# GIVEN EXERCISE A:
Could you copy the post on community conflict word for word, from "Some of that" to "positions and considerations."?
# GIVEN EXERCISE B:
What does the post on community conflict say better communication means? List each thing it names.
# GIVEN EXERCISE C:
Extend the post on community conflict, starting after its last sentence.

**** READING TEXT

As a community leader I don't this kind of fighting. So I've been
thinking more about how to reduce the problems through better
communication and conflict resolution.
I believe better communication doesn't just mean talking in more places
or going into more depth about the technical details of a design. It
means using certain inviting language and designing the communication
for the audience, making sure that your course correcting each time
there is a conflict of interest so the next communication includes as
points what has been brought up before and doesn't lead to duplication.
The observed culture has had a tendency to consider conflict as a bad
thing, an all or nothing affair to disprove ever tenant. I'd like to
encourage the view that conflicts are not about going all one way or all
another way but are about considering and factoring in the consideration
into a variance so that the outcome is not exactly like either party
predicted.
Some of that good dialectic goes on here in this mailing list, but
that's not communicated much outside where it would do good to calm
people. I believe some of the problems stem from language of outside
publishings, e.g: "We've made this choice because we believe it's better
for normal users, there are no options and if your an advanced user,
we're not really thinking of you when we made this choice so please
don't ask for us to add options." (hyperbole, but you get the point)
Basically an invitation to get irate and not much of an invitation to
come and help factor in various different positions and considerations.

********
**** DATA EXTRACT

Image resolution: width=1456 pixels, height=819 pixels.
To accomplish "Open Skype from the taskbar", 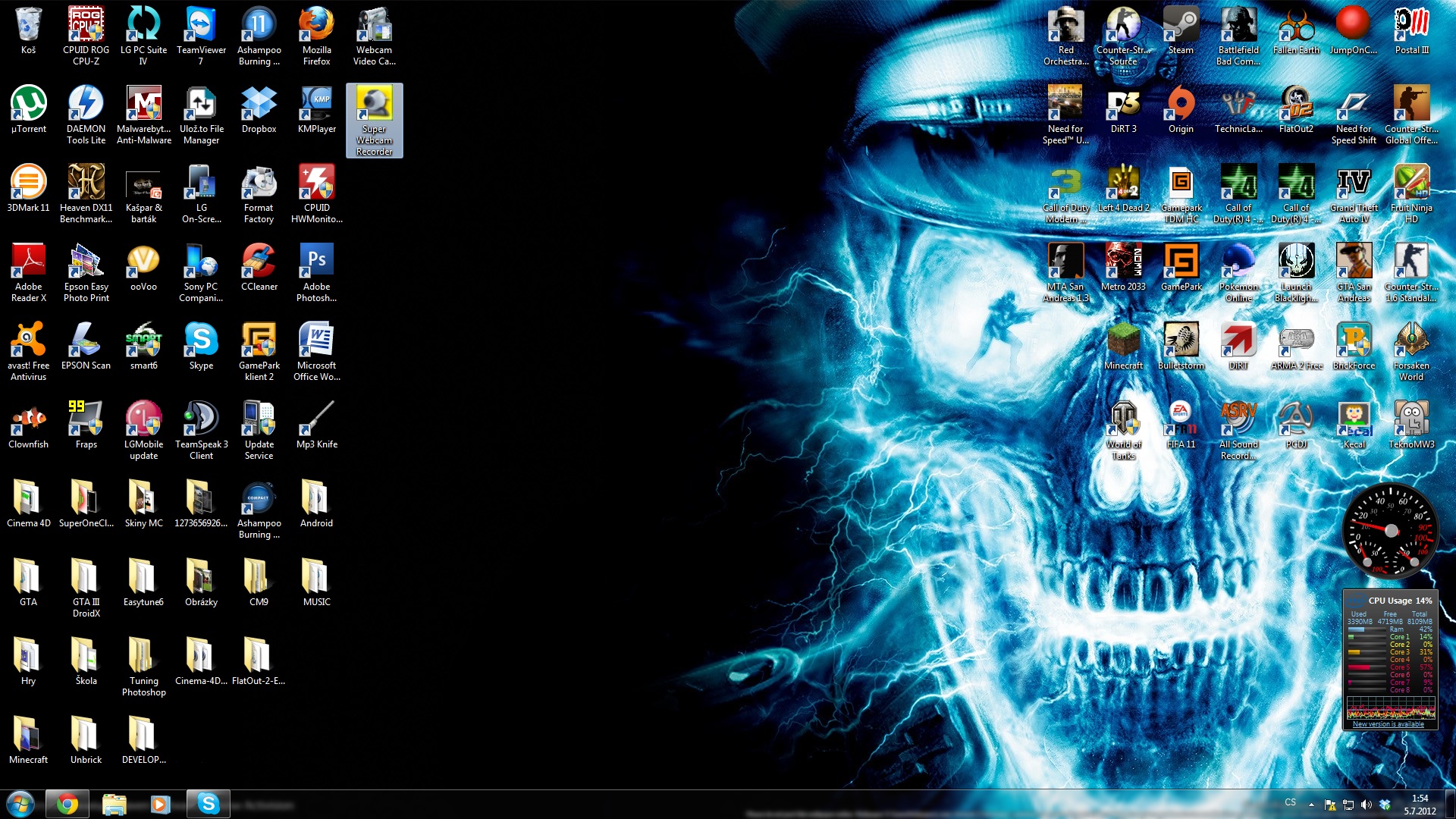I will coord(208,803).
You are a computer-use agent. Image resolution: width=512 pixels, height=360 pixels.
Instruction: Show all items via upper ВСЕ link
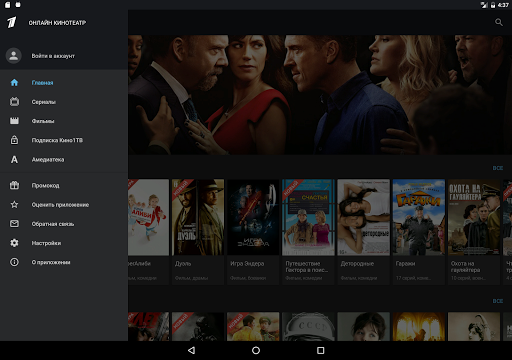(498, 168)
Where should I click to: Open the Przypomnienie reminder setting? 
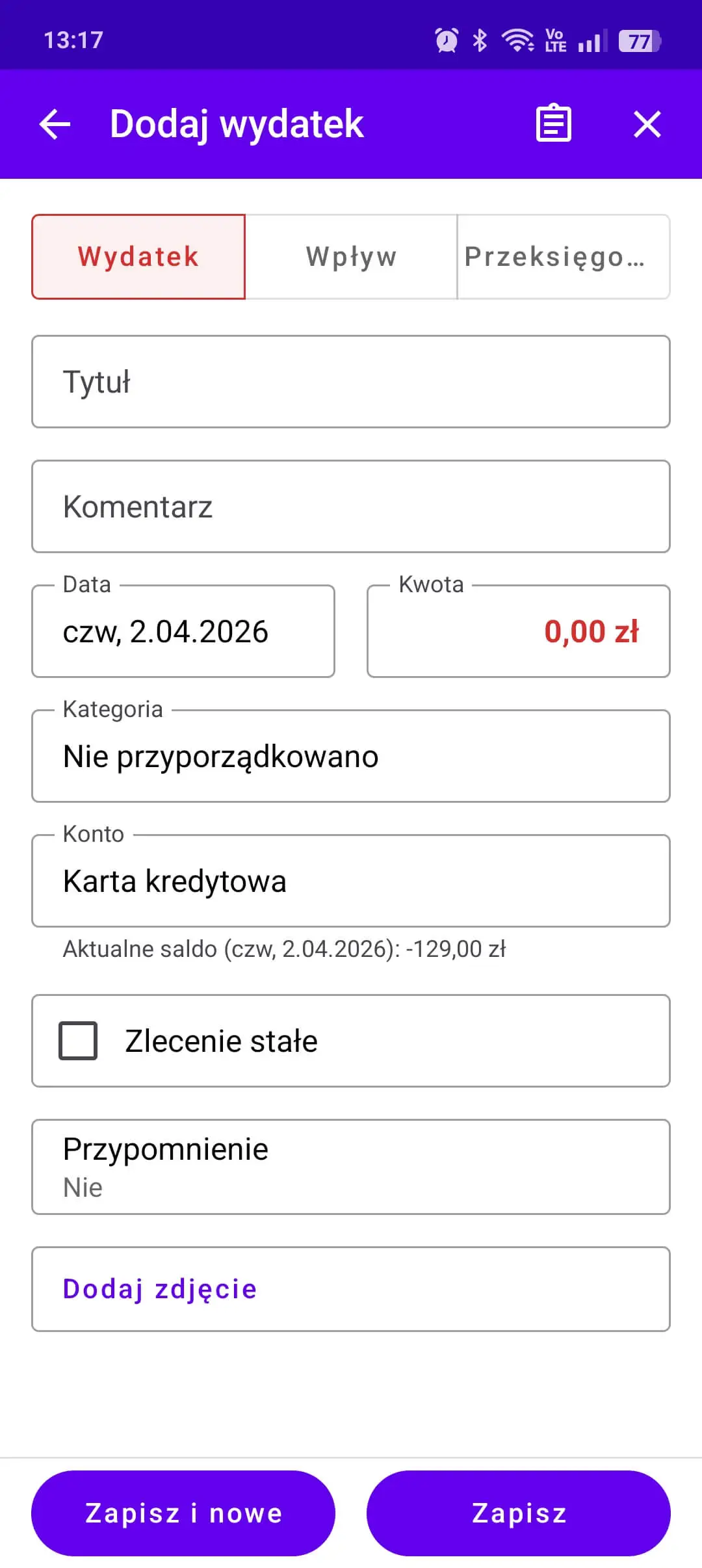coord(351,1167)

********

# EXERCISE ANSWER A:
Some of that good dialectic goes on here in this mailing list, but
that's not communicated much outside where it would do good to calm
people. I believe some of the problems stem from language of outside
publishings, e.g: "We've made this choice because we believe it's better
for normal users, there are no options and if your an advanced user,
we're not really thinking of you when we made this choice so please
don't ask for us to add options." (hyperbole, but you get the point)
Basically an invitation to get irate and not much of an invitation to
come and help factor in various different positions and considerations.

# EXERCISE ANSWER B:
- Using certain inviting language
- Designing the communication for the audience
- Course correcting each time there is a conflict of interest, so the next communication includes as points what has been brought up before and doesn't lead to duplication

# EXERCISE ANSWER C:
Not that this is the intention, I believe that the people writing these
articles are really trying to communicate to the users. But language and
ability to cope with user's opinions seems to turn an opportunity to
advance the design of Ubuntu into a flame war that ends up turning users
off.
A few of my community circles react to Design Team news with a *sigh*
and "Oh god what have they done now". The teams reputation is low and
it's over shadowing the really great work that's going on. How can I
convince people to trust decisions or even get involved if they don't
trust that the discussions are fair, balanced and considered? So I'd
like to be able to build up social relations so that we're not just on
par with other teams, but surpass their ability to bring people in and
form their world view into solid multi-consideration design.
I want people to think of Canonical and think of an awesome company that
really get involved with it's users (downstream) and it's suppliers
(upstream) and is really clever at blending everyone's positions into
something awesome. MPT is a perfect example, very good at considering
and communicating effectively with the community. *cheer* Thanks! You've
been great at calming various people.